● Written problem
Reproduce the material below word for word, from the line with "Viewport: 1084px width, 492px" through the line with "pyautogui.click(x=578, y=375)". Leave out the pictures.

— Begin Given records —

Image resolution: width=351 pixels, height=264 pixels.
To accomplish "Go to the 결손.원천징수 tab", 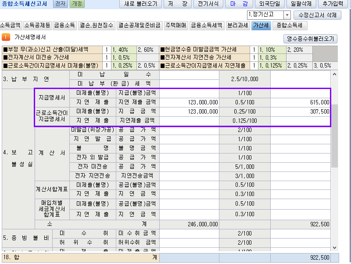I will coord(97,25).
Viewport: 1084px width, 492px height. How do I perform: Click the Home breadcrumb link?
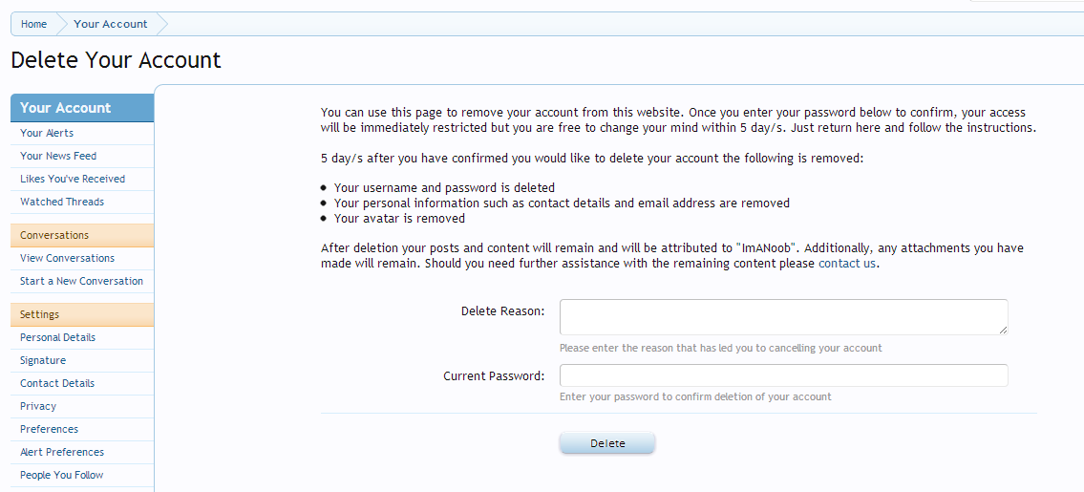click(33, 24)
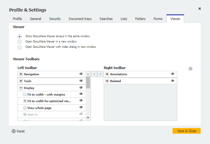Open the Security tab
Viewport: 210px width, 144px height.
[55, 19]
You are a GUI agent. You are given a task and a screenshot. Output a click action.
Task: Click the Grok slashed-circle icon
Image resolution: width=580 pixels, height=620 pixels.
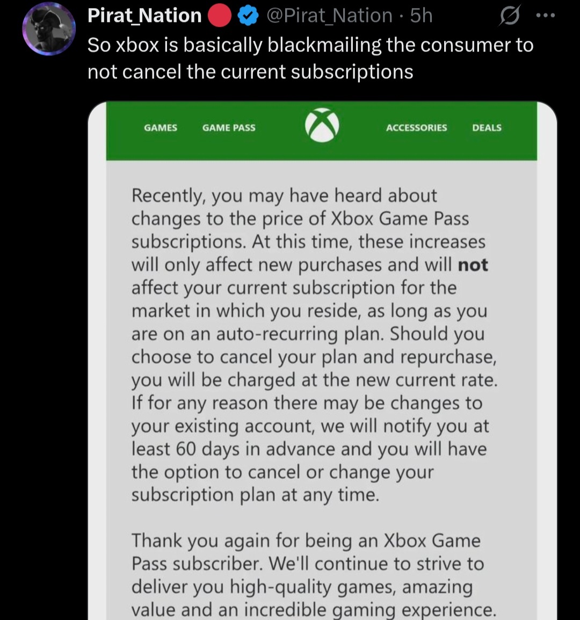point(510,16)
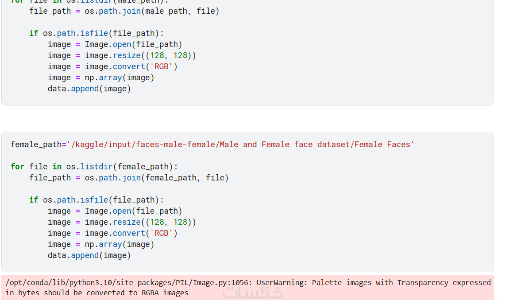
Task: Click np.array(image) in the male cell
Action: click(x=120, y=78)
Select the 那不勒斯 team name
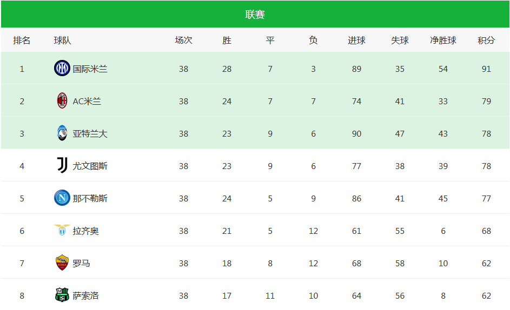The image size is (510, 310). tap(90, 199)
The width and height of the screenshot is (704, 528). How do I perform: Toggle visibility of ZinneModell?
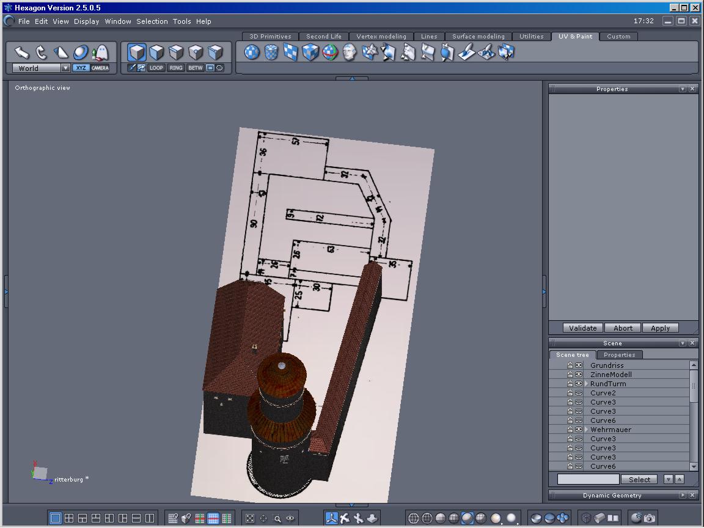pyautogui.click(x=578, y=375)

— End Given records —
— Begin Given records —

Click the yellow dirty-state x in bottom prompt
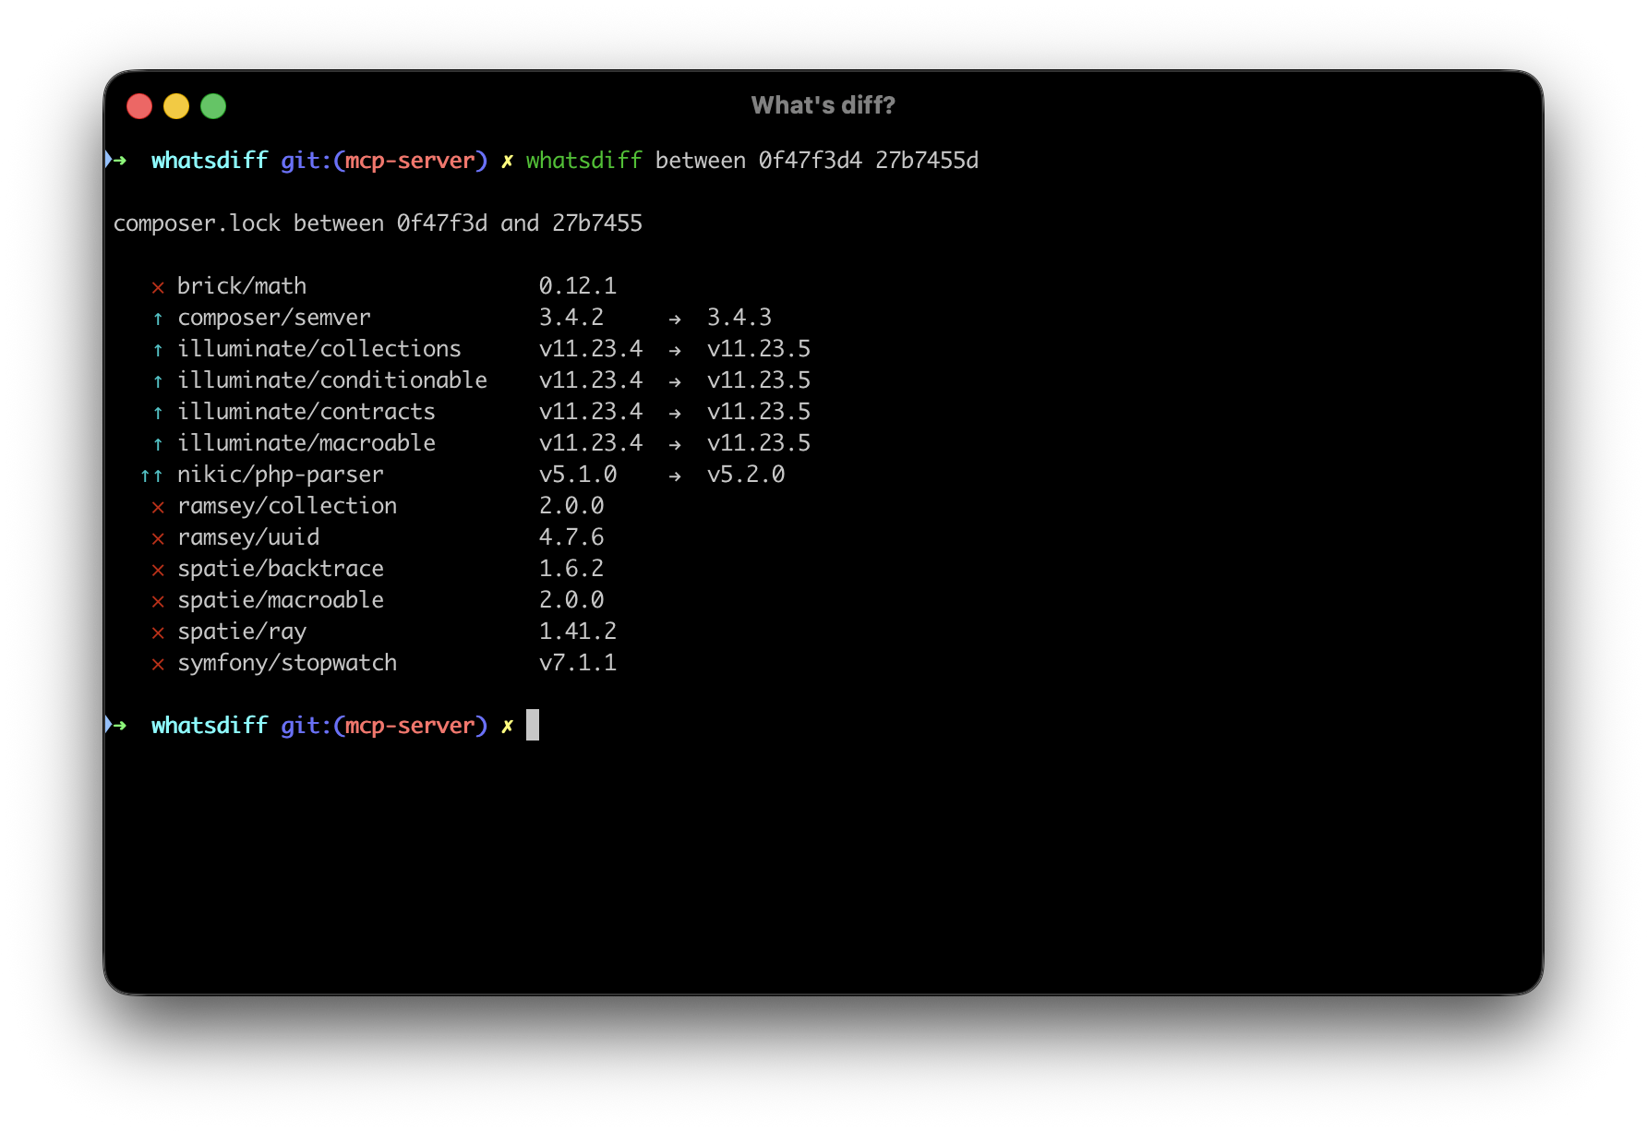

— End Given records —

● Reply
Viewport: 1084px width, 492px height. How do I perform: Click the Home breadcrumb link?
click(33, 24)
Open the Security tab
Viewport: 210px width, 144px height.
[55, 19]
You are a GUI agent. You are given a task and a screenshot. Output a click action.
Task: Click the Grok slashed-circle icon
Image resolution: width=580 pixels, height=620 pixels.
point(510,16)
Task: Click np.array(image) in the male cell
Action: click(x=120, y=78)
Select the 那不勒斯 team name
The image size is (510, 310). tap(90, 199)
The width and height of the screenshot is (704, 528). How do I perform: Toggle visibility of ZinneModell?
pyautogui.click(x=578, y=375)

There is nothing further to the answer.